● Stated goal
Rewrite the entries below as a numbered list with one line per item, leaving out blank lines.

● Data extract
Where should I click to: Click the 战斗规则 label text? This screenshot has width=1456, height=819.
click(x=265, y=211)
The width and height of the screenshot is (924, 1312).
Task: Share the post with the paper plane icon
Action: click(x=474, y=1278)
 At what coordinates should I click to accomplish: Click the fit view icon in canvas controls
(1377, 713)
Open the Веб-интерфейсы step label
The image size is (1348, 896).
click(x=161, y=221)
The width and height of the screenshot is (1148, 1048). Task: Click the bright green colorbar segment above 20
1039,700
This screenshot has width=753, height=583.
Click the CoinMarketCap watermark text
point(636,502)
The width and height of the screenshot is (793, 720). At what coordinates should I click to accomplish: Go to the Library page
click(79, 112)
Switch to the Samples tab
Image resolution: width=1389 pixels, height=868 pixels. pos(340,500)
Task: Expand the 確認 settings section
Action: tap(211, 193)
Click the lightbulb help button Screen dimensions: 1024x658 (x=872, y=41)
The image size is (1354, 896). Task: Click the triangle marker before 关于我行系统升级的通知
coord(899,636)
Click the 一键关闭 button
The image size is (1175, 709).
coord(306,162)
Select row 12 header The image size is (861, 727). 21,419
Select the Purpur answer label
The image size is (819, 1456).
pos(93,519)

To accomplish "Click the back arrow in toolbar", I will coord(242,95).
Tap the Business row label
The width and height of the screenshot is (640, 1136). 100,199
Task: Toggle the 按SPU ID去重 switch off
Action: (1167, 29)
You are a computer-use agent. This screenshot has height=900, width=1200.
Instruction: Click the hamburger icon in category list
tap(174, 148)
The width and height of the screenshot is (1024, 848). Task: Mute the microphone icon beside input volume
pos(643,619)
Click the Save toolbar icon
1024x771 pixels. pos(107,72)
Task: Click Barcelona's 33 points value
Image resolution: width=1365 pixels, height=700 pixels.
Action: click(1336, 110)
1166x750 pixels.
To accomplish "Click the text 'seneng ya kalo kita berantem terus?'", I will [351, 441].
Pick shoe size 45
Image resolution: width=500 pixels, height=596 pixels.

● Exercise result
1. Where should I click to: Click the 战斗规则 label text? This screenshot has width=1456, height=819.
2. click(x=265, y=211)
3. The width and height of the screenshot is (924, 1312).
4. Task: Share the post with the paper plane icon
5. Action: click(x=474, y=1278)
6.  At what coordinates should I click to accomplish: Click the fit view icon in canvas controls
7. (1377, 713)
8. Open the Веб-интерфейсы step label
9. The image size is (1348, 896).
10. click(x=161, y=221)
11. The width and height of the screenshot is (1148, 1048). Task: Click the bright green colorbar segment above 20
12. 1039,700
13. This screenshot has width=753, height=583.
14. Click the CoinMarketCap watermark text
15. point(636,502)
16. The width and height of the screenshot is (793, 720). At what coordinates should I click to accomplish: Go to the Library page
17. click(79, 112)
18. Switch to the Samples tab
19. Image resolution: width=1389 pixels, height=868 pixels. pos(340,500)
20. Task: Expand the 確認 settings section
21. Action: tap(211, 193)
22. Click the lightbulb help button Screen dimensions: 1024x658 (x=872, y=41)
23. The image size is (1354, 896). Task: Click the triangle marker before 关于我行系统升级的通知
24. coord(899,636)
25. Click the 一键关闭 button
26. The image size is (1175, 709).
27. coord(306,162)
28. Select row 12 header The image size is (861, 727). 21,419
29. Select the Purpur answer label
30. The image size is (819, 1456).
31. pos(93,519)
32. To accomplish "Click the back arrow in toolbar", I will coord(242,95).
33. Tap the Business row label
34. The width and height of the screenshot is (640, 1136). 100,199
35. Task: Toggle the 按SPU ID去重 switch off
36. Action: (1167, 29)
37. You are a computer-use agent. This screenshot has height=900, width=1200.
38. Instruction: Click the hamburger icon in category list
39. tap(174, 148)
40. The width and height of the screenshot is (1024, 848). Task: Mute the microphone icon beside input volume
41. pos(643,619)
42. Click the Save toolbar icon
43. 1024x771 pixels. pos(107,72)
44. Task: Click Barcelona's 33 points value
45. Image resolution: width=1365 pixels, height=700 pixels.
46. Action: click(1336, 110)
47. 1166x750 pixels.
48. To accomplish "Click the text 'seneng ya kalo kita berantem terus?'", I will [351, 441].
49. Pick shoe size 45
50. Image resolution: width=500 pixels, height=596 pixels.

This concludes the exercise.